Friday, June 11, 2004

Reagan's Legacy to Women



I don't think that he intended to leave one. Women were not one of his concerns. But many of the current administration's policies regarding women have their roots in the Reagan era. It was then that international family planning programs became a target for the Republican pro-life base. Reagan put Clarence Thomas (of later Supremes' fame) in charge of the Equal Employment Opportunity Commission, EEOC, and cut the EEOC's budget by half. Talk about putting the fox in charge of the chicken coop...

Poor women also suffered because of Reagan's general economic policies. Reagan didn't believe in raising the minimum wages or in welfare payments for single mothers, and it was during the Reagan 80's that it became fashionable to call women on welfare 'welfare queens'.

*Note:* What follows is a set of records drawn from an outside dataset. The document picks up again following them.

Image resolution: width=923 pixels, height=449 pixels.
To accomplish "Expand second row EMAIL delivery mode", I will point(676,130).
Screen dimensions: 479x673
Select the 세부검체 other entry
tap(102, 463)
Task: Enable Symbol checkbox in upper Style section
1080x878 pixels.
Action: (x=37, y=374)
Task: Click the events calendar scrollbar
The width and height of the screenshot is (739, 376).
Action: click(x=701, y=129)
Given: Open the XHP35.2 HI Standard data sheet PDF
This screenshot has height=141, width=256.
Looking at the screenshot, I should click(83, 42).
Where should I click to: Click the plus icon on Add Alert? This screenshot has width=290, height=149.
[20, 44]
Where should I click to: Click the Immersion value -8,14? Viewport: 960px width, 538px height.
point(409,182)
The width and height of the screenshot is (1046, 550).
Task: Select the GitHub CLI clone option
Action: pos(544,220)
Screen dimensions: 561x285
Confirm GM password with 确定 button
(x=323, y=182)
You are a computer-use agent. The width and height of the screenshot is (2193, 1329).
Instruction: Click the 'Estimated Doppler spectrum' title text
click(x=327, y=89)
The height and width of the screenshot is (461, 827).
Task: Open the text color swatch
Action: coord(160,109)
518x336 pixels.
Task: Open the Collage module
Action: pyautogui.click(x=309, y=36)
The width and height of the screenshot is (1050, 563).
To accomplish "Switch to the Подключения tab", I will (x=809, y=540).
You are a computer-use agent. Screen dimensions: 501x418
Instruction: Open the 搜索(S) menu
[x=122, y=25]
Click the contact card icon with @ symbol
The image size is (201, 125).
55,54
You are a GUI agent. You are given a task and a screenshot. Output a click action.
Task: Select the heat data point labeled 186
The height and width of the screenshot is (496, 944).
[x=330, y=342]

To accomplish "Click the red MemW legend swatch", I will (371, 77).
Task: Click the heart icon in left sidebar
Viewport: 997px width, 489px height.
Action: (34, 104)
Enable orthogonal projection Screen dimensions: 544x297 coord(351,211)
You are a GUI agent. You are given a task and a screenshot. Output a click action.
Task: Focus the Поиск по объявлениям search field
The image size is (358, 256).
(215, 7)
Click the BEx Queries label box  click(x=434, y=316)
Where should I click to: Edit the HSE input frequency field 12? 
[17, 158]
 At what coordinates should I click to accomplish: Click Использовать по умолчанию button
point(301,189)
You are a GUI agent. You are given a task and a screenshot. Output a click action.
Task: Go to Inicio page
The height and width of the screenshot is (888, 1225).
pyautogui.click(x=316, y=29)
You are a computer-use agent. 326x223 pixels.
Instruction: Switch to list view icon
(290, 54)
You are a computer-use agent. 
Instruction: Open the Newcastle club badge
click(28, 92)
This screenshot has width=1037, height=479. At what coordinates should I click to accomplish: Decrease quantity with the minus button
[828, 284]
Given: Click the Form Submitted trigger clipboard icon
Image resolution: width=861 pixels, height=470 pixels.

But some things that Reagan tried to accomplish were indeed ahead of his time:

Reagan welcomed the New Right, headed by ultra-conservatives from The Heritage Foundation, American Enterprise Institute for Public Policy Research and the Free Congress Foundation. They wasted no time putting forth their agenda in the form of the so-called Family Protection Act, introduced in 1981.
It would have dismantled equal education laws, banned "intermingling of the sexes in any sport or other school-related activities," required that marriage and motherhood be taught as career choices for girls (but not, of course, marriage and fatherhood for boys) and banned legal aid for women seeking a divorce. The act never passed. These ideas were seen as out of the mainstream back then. But the seeds were sown.


Indeed, they were sown. And the conservatives have tried to harvest the yield ever since. Just consider the recent attempts to modify Title IX which requires gender equality in education, or the most recent attempts to make sex-segregated and unequal education acceptable. It would be just a small step from this to programs that advocate different educational choices for girls and boys.